どうしたら彼に触れられるのだろう。こんなこと考えてしまうなんて私も欲張りになったなぁ、なんて他人事のように少し笑った。





“…だ、大丈夫!?ゴメン、置いていかないよ…エネと一緒にいるよ!!”





私が泣いてしまったあの日、コノハは慌てたように駆けつけてくれた。期待してしまう、実はあんまりコノハは変わっていないんじゃないかと。















「…どうしたら、エネに触れる…?」





突然、変態チックなことを言い出したコノハに対して私は頭を抱えた。





「あのですね。私は実体を持っていないし、生きている世界も違います。
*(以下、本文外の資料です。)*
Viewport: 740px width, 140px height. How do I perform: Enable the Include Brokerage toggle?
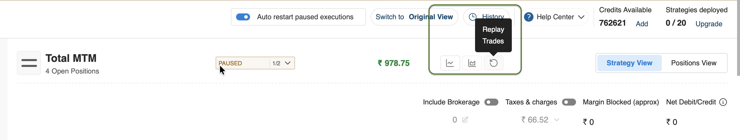coord(491,102)
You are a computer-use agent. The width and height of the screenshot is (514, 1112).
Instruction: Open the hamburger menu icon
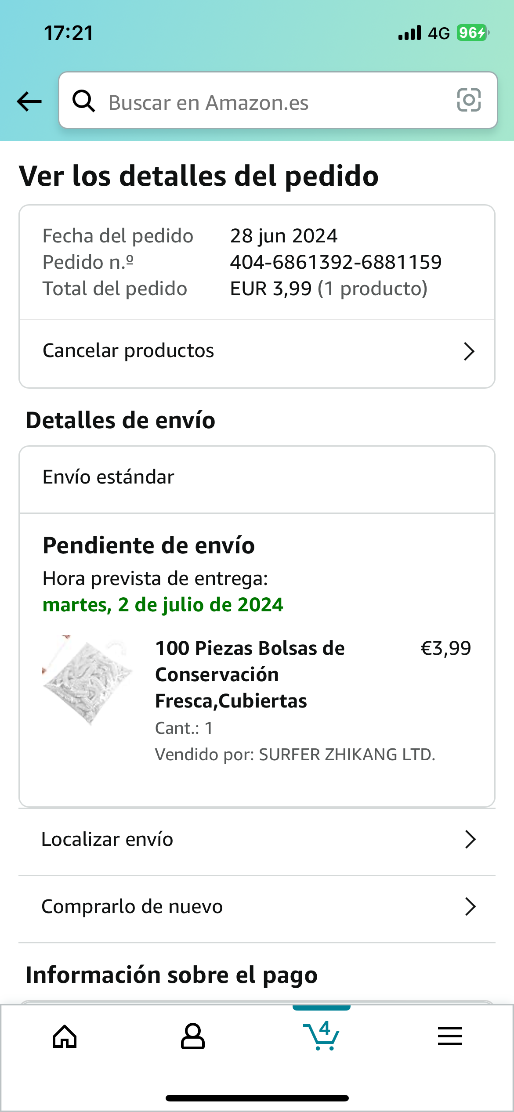[x=449, y=1036]
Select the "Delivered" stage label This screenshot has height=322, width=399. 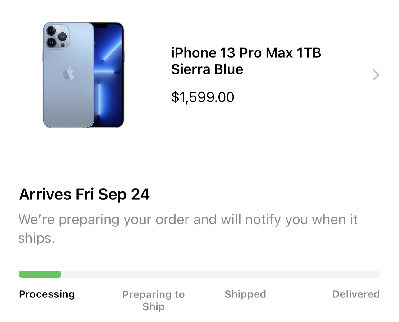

だからそんなことは不可能です。」





まるで自分に言い聞かせるように私はコノハに言った。自分で言って、なんか寂しくなった。





「…なんでそう言い切れるの…?」





感情の機微が全く感じられない瞳で私を見つめるコノハに何となく気まずさを感じて目をそらす。彼は何も知らない。何も知らないから、現実を甘く見てるからそんなことが言えるんだ。





「…エネ」





「…なんですか」





コノハは悪くない。悪くないのにイラつく。これはきっと嫉妬だ。何にも知らないからコノハはのほほんと生きていけるんだ。本当につまらない嫉妬。





「…こっち向いて…?」





「もうっ!なん…っ!?」





コノハの方に顔を向けると目の前にあったのは目を閉じているコノハの顔があった。私の唇とコノハの唇が重なっている。いわゆるキス。女の子なら誰でも憧れる好きな人とのキス。





―な、な、な…!?なにしてんの、コイツ!?





突然のことに何も言えずに私はまじまじとコノハの顔を見つめていた。あまりの至近距離に顔が熱くなった。こんな気持ちになったの貴音のとき以来かな…。重ねられた唇はほんのり温かかった。